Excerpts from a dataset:
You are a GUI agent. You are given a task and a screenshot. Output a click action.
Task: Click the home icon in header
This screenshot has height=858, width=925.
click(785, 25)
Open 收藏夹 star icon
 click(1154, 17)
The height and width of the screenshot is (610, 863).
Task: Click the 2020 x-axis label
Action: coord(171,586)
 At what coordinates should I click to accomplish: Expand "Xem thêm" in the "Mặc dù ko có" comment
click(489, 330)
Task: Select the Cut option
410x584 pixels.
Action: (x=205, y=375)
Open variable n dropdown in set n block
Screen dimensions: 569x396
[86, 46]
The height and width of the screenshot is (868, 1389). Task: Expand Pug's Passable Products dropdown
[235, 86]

▸ **Exercise prompt**:
Your answer should consist of every entry, repeated exactly.

▸ **Response for this exercise**:
You are a GUI agent. You are given a task and a screenshot. Output a click action.
Task: Click the home icon in header
This screenshot has height=858, width=925.
click(785, 25)
Open 收藏夹 star icon
 click(1154, 17)
The height and width of the screenshot is (610, 863).
Task: Click the 2020 x-axis label
Action: coord(171,586)
 At what coordinates should I click to accomplish: Expand "Xem thêm" in the "Mặc dù ko có" comment
click(489, 330)
Task: Select the Cut option
410x584 pixels.
Action: (x=205, y=375)
Open variable n dropdown in set n block
Screen dimensions: 569x396
[86, 46]
The height and width of the screenshot is (868, 1389). Task: Expand Pug's Passable Products dropdown
[235, 86]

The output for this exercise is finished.